We fight against the marketing and sale of deadly tobacco
products to African Americans.
The Fight Against Menthol,
Our Position on the Issue of Menthol
Tobacco-related illness is still the primary cause of death for African Americans. For decades, The Center of Black Health & Equity has fought against the marketing and sale of deadly tobacco products to African Americans. It is commonly known that menthol makes smoking easier to start and harder to quit. This is no exception for African Americans who consistently report more quitting attempts than the general smoking population, yet experience lower success rates. Because more than 85% of African American smokers prefer menthols (as compared to 30% of Caucasian smokers), we have given particular attention to the elimination of mentholated tobacco products.
The tobacco industry has executed a calculated, menthol-centered strategy to establish a strong presence in African American communities, appropriate African American culture, and create a dependency on tobacco funding. As such, the predominant use of menthols among African American smokers is well documented among public health authorities. However, we have observed the way in which tobacco control advocates have negotiated to exclude menthol as a means to protect other demographics from the harms of candy-flavored tobacco. We consider this to be counterproductive and an affront to the integrity of public health efforts. Further, we consider this to be reflective of historical racism.

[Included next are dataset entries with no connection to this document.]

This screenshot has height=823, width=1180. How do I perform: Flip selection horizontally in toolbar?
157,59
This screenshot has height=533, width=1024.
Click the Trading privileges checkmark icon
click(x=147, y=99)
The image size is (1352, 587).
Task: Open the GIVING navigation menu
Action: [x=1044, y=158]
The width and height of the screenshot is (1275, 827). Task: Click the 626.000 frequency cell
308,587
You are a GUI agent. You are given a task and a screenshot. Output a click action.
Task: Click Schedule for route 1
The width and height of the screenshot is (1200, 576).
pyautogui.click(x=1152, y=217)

African American populations have been disregarded as casualties of corporate profits and tobacco policy quick-wins.
In order to address this social justice issue, The Center for Black Health & Equity is committed to:
Challenging the tobacco industry’s infiltration into African American communities
Promoting innovative, culturally competent cessation programs
Educating community decision-makers on effective strategies for enacting comprehensive tobacco-free policies. Most importantly, the issue of menthol must be viewed through the lens of racial equality and addressed through the work of restorative justice.